• To-do list:
a) Translate this sentence from the Send-to-Kindle build log into Spanish: "I couldn’t find a hosted solution that provided this workflow (or similar), so I ended up building it for myself."
b) Extend the Send-to-Kindle build log, picking up right after its last sentence.

• Source text:
Build Log: Send-to-Kindle Service + EPUB Conversion
Friday, 30 October 2020
Introduction
Amazon provides a Send to Kindle by E-mail service that is a great way to get non-Amazon ebooks onto the device wirelessly. It doesn’t work very well for EPUBs, though, which is unfortunately the format that a number of DRM-free ebook providers default to. A conversion service is provided:
PDFs can be converted to the Kindle format so you can take advantage of functionality such as variable font size, annotations, and Whispersync. To have a document converted to Kindle format (.azw), the subject line should be “convert” when e-mailing a personal document to your Send-to-Kindle address
In practice, the conversion is pretty shoddy, with typographical issues and no real chapter detection. My typical workflow, then, is:
- Buy a DRM-free EPUB
- Convert it to MOBI locally with (the excellent) Calibre:
# Convert all EPUBs in the current directory to MOBI, 4 at a time. $ ls *epub | xargs -i{} -P4 -n1 /Applications/calibre.app/Contents/MacOS/ebook-convert '{}' '{}'.mobi
- Email the MOBI to Amazon’s email service
This isn’t terrible, but is pretty frustrating when I’m away from my computer, say on an iPad or phone. I couldn’t find a hosted solution that provided this workflow (or similar), so I ended up building it for myself.
Implementation
I considered doing this in a few different languages (going as far as a tiny PoC in Rust), but eventually settled on Elixir. My main priority here was developer productivity: I wanted to get this done in ~2 days, so I didn’t want to spend too much time on “simple” things like parameter parsing and file uploads:
- Rust: Much lower-level than I wanted. Things like handling multipart form uploads are extremely boilerplate-y.
- Go: Webserver handlers are still fairly low-level. The module system was an immediate turn-off. No preemptive scheduler, which is a (minor, at this scale) downside here: long-running goroutines could back the runtime up, especially on the single-core VPS I intend to put this app on.

• Given information:
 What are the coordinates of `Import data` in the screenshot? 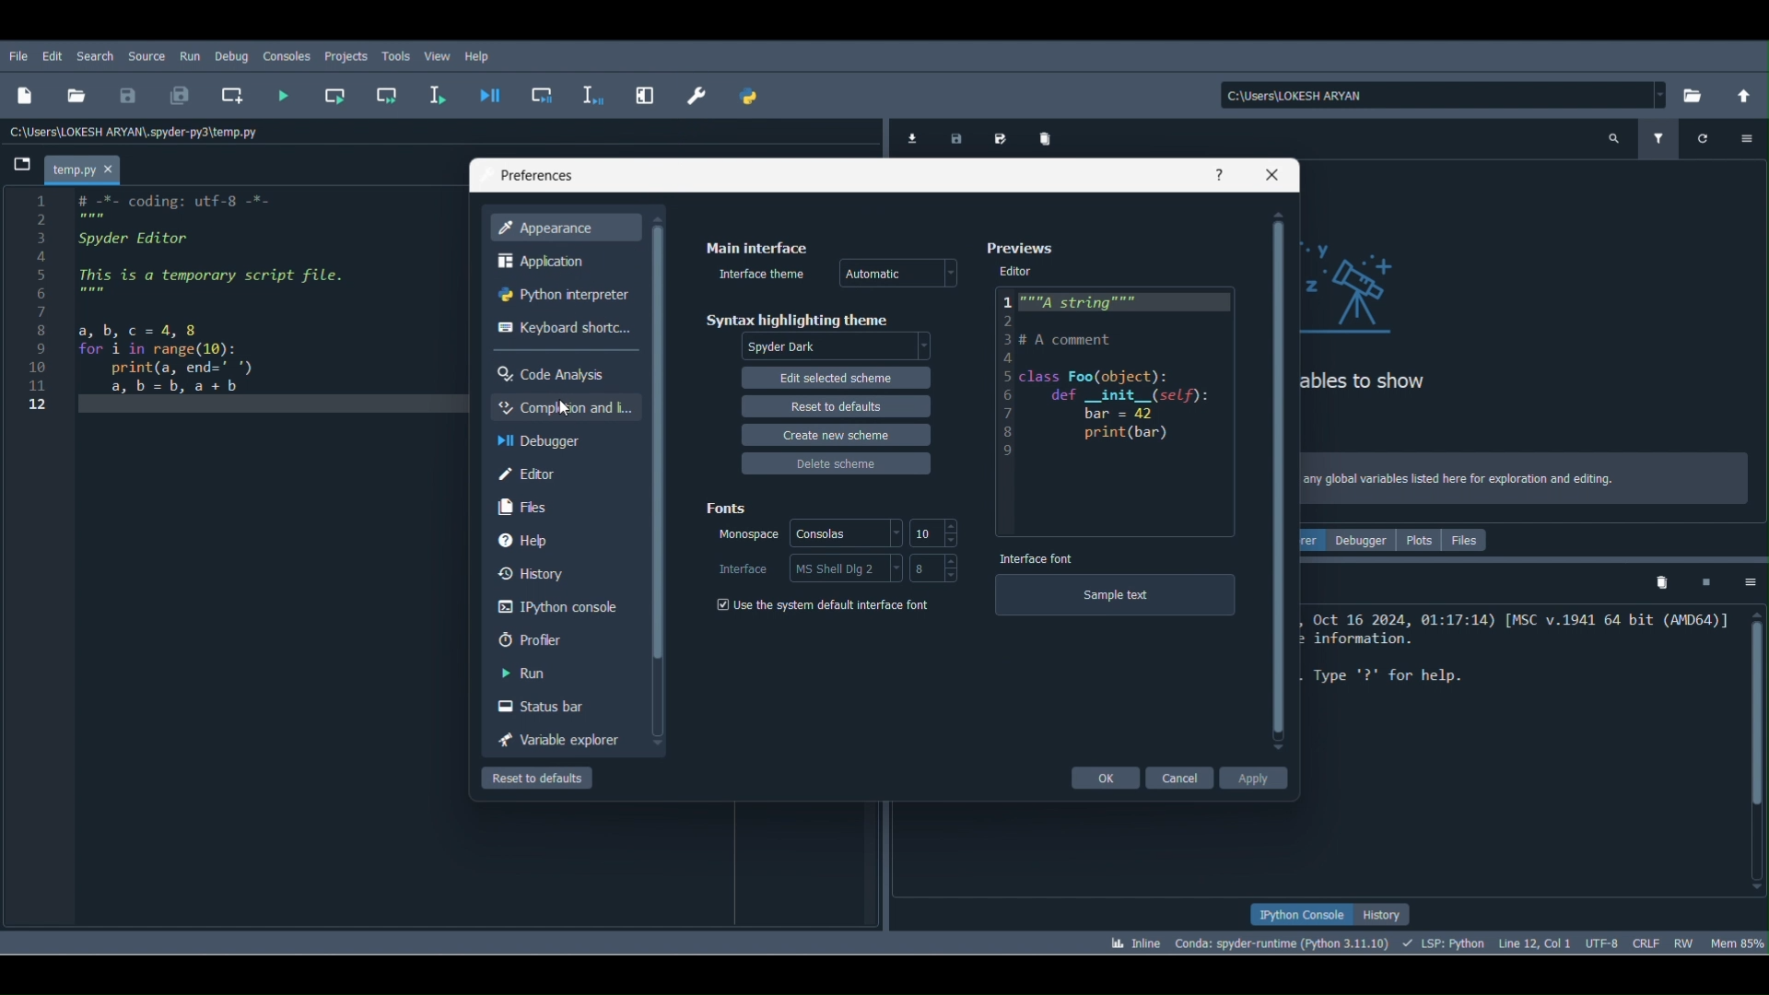 It's located at (911, 137).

• Exercise answers:
a) No pude encontrar una solución alojada que ofreciera este flujo de trabajo (o uno similar), así que acabé desarrollándola por mi cuenta.

b)
- Rails: This seemed like a much better choice to whip this project up quickly, Rails is heavily optimized for developer productivity. However, the story for background processes hasn’t changed very much, so to run the Calibre converter I’d have to set up a background queue with workers reading off it, which is much too heavy for this project. Having everything run in a single process would be a significant improvement.
- Elixir/Plug: This is pretty perfect. All the niceties of Ruby/Rails, but the process model allows me to orchestrate the Calibre conversion from the webserver process, so I’m responsible for fewer moving parts. The observability/hot-reloading capabilities are a nice bonus, as is the BEAM’s preemptive scheduler.
I’ve briefly used Elixir in the past (mainly to build a custom RSS server), so I wasn’t coming to it entirely fresh. This project has no real need for a database, so Phoenix seemed a bit much. I started off with a raw Plug app. I’m a fan of the amount of magic that Plug provides (which is to say, not much); my initial attempt at a solution was simply:
defmodule Ebook.Application do
use Application
@impl true
def start(_type, _args) do
children = [
{Plug.Cowboy, scheme: :http, plug: Ebook.Webserver, options: [port: 4002]}
]
opts = [strategy: :one_for_one, name: Ebook.Supervisor]
Supervisor.start_link(children, opts)
end
end
defmodule Ebook.Webserver do
use Plug.Builder
plug Plug.Logger
plug Ebook.Router
end
defmodule Ebook.Router do
use Plug.Router
import Plug.Conn
require EEx
plug :match
plug Plug.Parsers, parsers: [:multipart]
plug :dispatch
EEx.function_from_file(:defp, :home_view, "template/home.eex", [])
get "/" do
send_resp(conn, 200, home_view())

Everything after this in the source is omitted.